Special attention is needed, when the screenshot width or height is not an exact multiple of the tile size. In this case you get border-tiles that are smaller than normal tiles.

You might want to check out my old tile rendering utility library:

http://www.mesa3d.org/brianp/TR.html

gluPickMatrix looks like it would be a lot simpler and easier. The only issue is that if I use it, and it restricts drawing to an area of a huge fake viewport, that area maybe outside the real viewport. Say the real viewport is 1280x800, and the high resolution image is 9000x9000, then there will be tiles totally off the screen (which then can’t be copied with glTexImage2D or glReadPixels, etc.). I could try giving negative x/y coords in the viewport to try and have the tile rest inside the window area, but I don’t know if OpenGL will accept negative values there.

Time to experiment…

@skynet: Sorry in my previous post I misunderstood you.
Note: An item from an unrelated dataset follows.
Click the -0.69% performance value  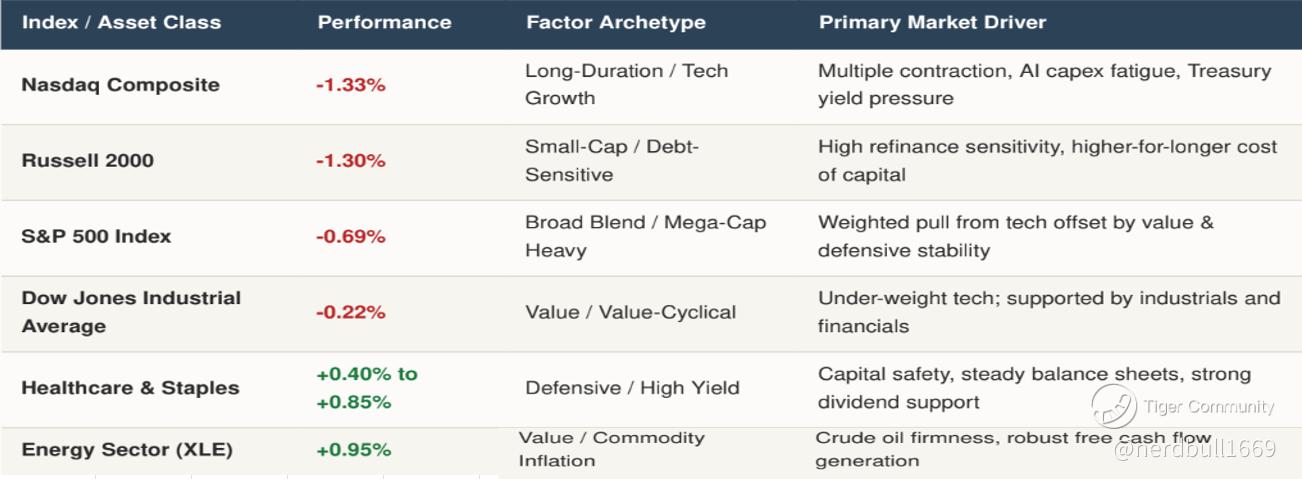(x=350, y=236)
I was thinking gluPickMatrix acted just like the scissor test, I didn’t realize it “zoomed in” too.

However, I can’t get this method to work. I just get a blank white area. Does any of this look incorrect?

	// Don't pick a tile size bigger than the framebuffer because we need to use glReadPixels
	// to get our screenshot
	int tileWidth, tileHeight;
	for(int i = 1; i < 1000; ++i) {
		tileWidth = std::ceil(double(sceneWidth) / double(i));
		tileHeight = std::ceil(double(sceneHeight) / double(i));
		if(	tileWidth < framebufferWidth &&
			tileHeight < framebufferHeight)
			break;
	}

	int nTilesX = std::ceil(double(sceneWidth) / double(tileWidth));
	int nTilesY = std::ceil(double(sceneHeight) / double(tileHeight));

    	for(int y = 0; y < nTilesY; ++y) {
		for(int x = 0; x < nTilesX; ++x) {
			glClear(GL_COLOR_BUFFER_BIT | GL_DEPTH_BUFFER_BIT);

			GLint fake_viewport[4] = { 0, 0, sceneWidth, sceneHeight };

			glMatrixMode(GL_PROJECTION);
			glPushMatrix();
			gluPickMatrix(x * tileWidth, y * tileHeight, tileWidth, tileHeight, fake_viewport);

			glPushAttrib(GL_VIEWPORT_BIT);
			glViewport(0, 0, tileWidth, tileHeight);

			// This calls gluOrtho2D using the given width/size, then renders the scene
			m_primarySelection->ContentsRender(sceneWidth, sceneHeight);

			glPopAttrib();

			glMatrixMode(GL_PROJECTION);
			glPopMatrix();
			glMatrixMode(GL_MODELVIEW);

			// This takes a screenshot of the given window area using glReadPixels, then copies it onto a large final bitmap named
			// composite_shot
			compositor.DrawBitmap(*Screenshot(0, 0, tileWidth, tileHeight), x * tileWidth, sceneHeight - (y+1) * tileHeight);
		}
    	}

	composite_shot.SaveFile(fileDlg.GetFilename(), wxBITMAP_TYPE_PNG);

I figured it out. In case anyone has the same problem, the code above is correct except for 2 changes – glLoadIdentity() needs to be called after glPushMatrix(), and gluPickMatrix expects the given x/y to be the center of the tile, so you have to add tileWidth / 2.0 and tileHeight / 2.0.